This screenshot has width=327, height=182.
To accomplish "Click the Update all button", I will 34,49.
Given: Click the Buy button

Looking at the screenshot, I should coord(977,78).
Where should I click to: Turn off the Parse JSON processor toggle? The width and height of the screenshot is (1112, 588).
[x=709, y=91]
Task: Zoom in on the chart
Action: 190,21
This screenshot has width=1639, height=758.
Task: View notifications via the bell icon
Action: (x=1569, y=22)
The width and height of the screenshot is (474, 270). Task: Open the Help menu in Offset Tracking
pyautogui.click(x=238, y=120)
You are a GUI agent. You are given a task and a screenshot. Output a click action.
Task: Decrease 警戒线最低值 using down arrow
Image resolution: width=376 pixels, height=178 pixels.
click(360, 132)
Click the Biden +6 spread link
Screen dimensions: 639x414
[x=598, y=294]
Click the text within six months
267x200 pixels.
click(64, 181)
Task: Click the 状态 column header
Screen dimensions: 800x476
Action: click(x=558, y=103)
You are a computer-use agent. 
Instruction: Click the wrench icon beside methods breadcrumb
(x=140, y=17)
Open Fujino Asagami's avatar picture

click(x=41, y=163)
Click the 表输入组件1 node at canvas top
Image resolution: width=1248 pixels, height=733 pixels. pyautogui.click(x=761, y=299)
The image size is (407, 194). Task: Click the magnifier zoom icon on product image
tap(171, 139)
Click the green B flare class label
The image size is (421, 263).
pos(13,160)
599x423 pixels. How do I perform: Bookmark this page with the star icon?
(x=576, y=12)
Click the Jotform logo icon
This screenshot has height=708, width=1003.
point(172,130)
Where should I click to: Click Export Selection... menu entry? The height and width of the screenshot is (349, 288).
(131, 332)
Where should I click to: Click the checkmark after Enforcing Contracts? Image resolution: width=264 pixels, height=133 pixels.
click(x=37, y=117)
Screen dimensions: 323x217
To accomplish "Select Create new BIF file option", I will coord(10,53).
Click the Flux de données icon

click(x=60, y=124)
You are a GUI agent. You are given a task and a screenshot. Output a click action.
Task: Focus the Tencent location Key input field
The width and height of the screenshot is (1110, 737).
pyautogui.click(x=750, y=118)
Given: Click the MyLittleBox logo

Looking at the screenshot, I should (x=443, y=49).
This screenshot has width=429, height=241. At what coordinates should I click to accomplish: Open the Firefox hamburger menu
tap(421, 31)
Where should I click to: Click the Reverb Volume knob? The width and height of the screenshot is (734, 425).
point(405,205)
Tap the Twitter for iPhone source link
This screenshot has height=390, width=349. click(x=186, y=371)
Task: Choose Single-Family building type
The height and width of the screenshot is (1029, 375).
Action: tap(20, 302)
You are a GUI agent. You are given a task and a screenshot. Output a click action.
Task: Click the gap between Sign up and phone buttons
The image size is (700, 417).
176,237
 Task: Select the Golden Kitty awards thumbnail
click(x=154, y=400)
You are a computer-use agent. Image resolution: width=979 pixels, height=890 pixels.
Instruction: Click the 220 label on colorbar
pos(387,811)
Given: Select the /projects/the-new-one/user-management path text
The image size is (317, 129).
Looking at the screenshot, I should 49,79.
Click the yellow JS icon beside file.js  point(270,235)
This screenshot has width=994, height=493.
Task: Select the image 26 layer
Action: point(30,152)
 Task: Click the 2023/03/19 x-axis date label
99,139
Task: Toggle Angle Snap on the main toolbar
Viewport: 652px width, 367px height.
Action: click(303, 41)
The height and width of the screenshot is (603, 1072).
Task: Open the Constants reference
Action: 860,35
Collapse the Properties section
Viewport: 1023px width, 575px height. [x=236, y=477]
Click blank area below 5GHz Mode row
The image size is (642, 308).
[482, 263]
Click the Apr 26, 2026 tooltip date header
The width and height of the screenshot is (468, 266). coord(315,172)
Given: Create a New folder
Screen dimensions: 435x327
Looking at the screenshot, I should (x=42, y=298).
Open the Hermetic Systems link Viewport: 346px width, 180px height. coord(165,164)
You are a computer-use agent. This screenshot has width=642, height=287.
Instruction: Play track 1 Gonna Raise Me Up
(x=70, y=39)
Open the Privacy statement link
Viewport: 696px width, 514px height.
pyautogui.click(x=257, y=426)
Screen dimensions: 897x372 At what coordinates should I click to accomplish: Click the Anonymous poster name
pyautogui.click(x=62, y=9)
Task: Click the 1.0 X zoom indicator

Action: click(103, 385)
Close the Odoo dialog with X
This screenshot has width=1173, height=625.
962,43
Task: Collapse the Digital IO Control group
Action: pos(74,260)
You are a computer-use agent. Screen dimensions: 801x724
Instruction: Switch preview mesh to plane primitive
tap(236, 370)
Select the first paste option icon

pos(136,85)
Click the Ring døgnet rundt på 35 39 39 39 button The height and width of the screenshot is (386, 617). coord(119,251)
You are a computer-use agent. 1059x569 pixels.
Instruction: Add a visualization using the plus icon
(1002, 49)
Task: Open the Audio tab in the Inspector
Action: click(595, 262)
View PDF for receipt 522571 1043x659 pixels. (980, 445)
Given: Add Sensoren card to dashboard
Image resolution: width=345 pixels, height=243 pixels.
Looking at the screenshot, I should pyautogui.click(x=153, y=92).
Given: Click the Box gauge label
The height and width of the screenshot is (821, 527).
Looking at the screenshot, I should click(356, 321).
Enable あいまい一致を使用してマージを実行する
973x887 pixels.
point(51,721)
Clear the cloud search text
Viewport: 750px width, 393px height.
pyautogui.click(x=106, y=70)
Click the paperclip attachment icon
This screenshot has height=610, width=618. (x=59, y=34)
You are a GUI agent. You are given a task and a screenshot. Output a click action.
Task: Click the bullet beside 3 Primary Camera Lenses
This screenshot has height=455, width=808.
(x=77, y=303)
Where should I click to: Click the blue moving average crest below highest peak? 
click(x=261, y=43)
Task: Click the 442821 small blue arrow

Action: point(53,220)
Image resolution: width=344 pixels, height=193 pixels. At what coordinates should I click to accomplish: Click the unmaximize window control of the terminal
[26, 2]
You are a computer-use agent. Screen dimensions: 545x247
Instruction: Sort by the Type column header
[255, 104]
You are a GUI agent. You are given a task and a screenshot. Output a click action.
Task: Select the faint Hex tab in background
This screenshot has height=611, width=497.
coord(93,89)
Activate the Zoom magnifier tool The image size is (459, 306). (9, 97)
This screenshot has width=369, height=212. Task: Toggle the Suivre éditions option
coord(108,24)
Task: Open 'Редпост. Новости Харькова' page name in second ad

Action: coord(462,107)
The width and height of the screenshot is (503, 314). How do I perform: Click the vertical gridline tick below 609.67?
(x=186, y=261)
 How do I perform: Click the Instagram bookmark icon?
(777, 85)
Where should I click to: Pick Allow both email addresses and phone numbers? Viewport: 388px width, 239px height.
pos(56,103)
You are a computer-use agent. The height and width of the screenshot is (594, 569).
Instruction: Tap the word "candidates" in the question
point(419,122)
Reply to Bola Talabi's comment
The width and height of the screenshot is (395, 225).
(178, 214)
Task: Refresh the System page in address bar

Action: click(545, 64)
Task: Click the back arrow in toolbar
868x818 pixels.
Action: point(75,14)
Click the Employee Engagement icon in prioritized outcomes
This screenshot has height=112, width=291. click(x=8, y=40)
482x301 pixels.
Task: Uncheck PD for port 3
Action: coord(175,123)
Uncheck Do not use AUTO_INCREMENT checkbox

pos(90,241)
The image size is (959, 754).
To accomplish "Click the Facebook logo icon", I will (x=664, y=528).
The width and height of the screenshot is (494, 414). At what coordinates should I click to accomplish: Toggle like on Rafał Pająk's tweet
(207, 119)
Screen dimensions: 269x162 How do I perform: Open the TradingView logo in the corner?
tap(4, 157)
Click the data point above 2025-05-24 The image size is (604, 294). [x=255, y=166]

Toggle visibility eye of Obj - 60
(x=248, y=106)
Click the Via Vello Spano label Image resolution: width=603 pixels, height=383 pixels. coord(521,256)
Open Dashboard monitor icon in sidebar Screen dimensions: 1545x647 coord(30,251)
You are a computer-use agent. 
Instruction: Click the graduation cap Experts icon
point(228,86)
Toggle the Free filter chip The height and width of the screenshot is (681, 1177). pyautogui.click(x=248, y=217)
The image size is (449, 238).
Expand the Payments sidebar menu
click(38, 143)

══════════

→ **Exercise objective**
Write down every line of the data above that includes the string "will".

→ **Task output**
To accomplish "Click the Update all button", I will 34,49.
To accomplish "Select Create new BIF file option", I will coord(10,53).
To accomplish "Click the Facebook logo icon", I will (x=664, y=528).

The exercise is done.